So if it doesn't change you, it wasn't a relationship?
I think you might be putting too much moral claim on the word "change" here. Or at least for myself, I think that not all relationships change a person. The ones that have changed me, well often that's another way of saying my life moved in a new direction because of that person. I think friendships can be as richly transformative as romantic relationships. It's like that song in "Wicked" about friendships, "I can't say if I've changed for the better, but I've been changed for good."
Dear beloved boss: I know it's not your fault the goalposts keep moving, but I may lose my shit soon. Too. Much. To. Do.
Dear resigning coworker who gets off on being an abrasive arrogant hipster asshole: leave faster.
H and I have been together for...decades. I often refer to our relationship like two parallel lines on either side of a "center" that anchors our lives, lines that curve independently, are either closer or farther apart in proximity, either of us ahead or behind the other at given points in time.
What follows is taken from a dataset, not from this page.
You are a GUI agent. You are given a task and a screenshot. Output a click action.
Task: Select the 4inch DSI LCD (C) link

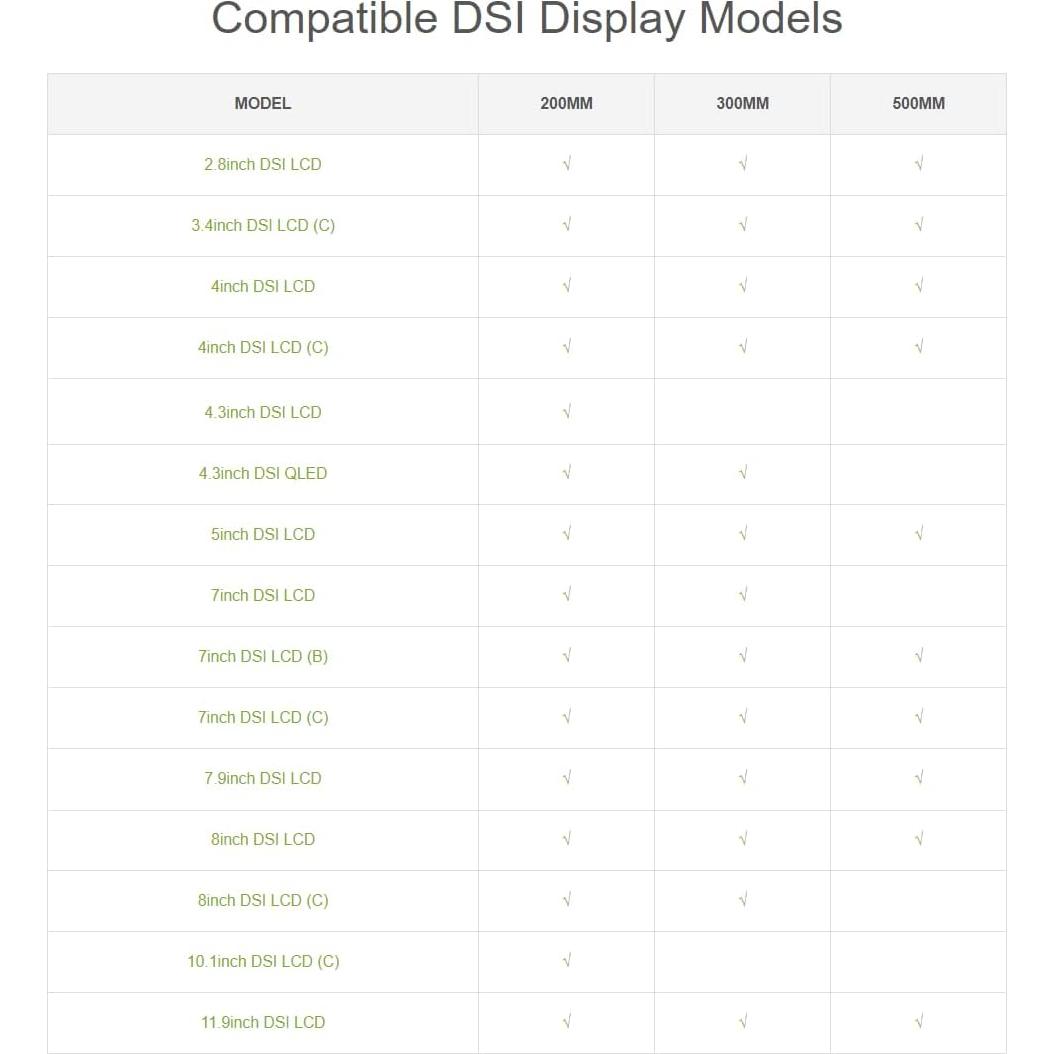pyautogui.click(x=263, y=347)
We were young (so young!) when we formed this alliance, and each of us has grown--as we would each have done, as we moved through young adulthood to maturity. But both of us have grown, too, in ways that mesh and ways that bring "otherness" to the relationship, ways that aren't about the other, but that we can share, that make us interesting. We grow, together and apart.
Each line reflects the other, and sometimes our lines curve inward toward each other and match in speed, and we travel in close and happy proximity for a "honeymoon" space. And sometimes one of us will diverge from center, far to the side, to explore strange new ideas. Sometimes one of us will lag, mired in old business, in sadness, in anger. But always, at some point, the lines begin to move forward, to pace each other, to move toward each other.
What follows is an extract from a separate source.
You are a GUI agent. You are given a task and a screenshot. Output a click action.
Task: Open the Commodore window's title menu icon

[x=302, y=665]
Even at the point we're farthest apart though, the lines reflect awareness of each other, knowledge of the other, a tether, a tug, a lifeline between us that provides an emotional tie, an assurance that we have been apart before, and will come together again.
I think I've flogged this metaphor long enough.
The one serious relationship I've been in persisted when - and only as long as - I suppressed a large portion of my personality. The part that comes out to play with the Buffistas. When I started growing up and letting that part of myself show, he hated it. And tried to force me back to being the person he wanted. It ended badly.
Or at least for myself, I think that not all relationships change a person.
That's quite simply my point. Which contradicts Scrappy and Laura's point.
I think you might be putting too much moral claim on the word "change" here
What does "moral claim" mean?
Bev, I love your explanation and metaphor, and during some of the bad days, I cling to it.
To offer my own experience: Pete and I do try to change for each other. He's working on being less of a pessimist, I'm working on being less of a scatterbrain. And while there are days when I idly think about slipping Xanax into his coffee, or running away from everything for a life of crime, we love each other and make each other better than we would be alone. I can't really picture my life without him in it.
I think all close relationships change you, ita. The deeper you let folks in, usually, the more the probability of change. My close friendships with women have changed me as well--even if it's just because I get regularly called on my shit.
What may be confusing you is that to me, "change" doesn't have to be huge. Jason hasn't turned me into a different person. I'm still me, but I am now a me who rides motorcycles and who has two dogs. Those are pretty obvious changes. The other sorts of changes are harder to quantify--I am less defensive because he spots it when I get that way and won't engage. He is very hard on himself and I know I give him a more realistic view of how he comes across.("You did not talk too much and I know he understood you were teasing him and is not angry with you").
What may be confusing you
It's not confusing me. I just don't agree. I think some do, and some don't, is all.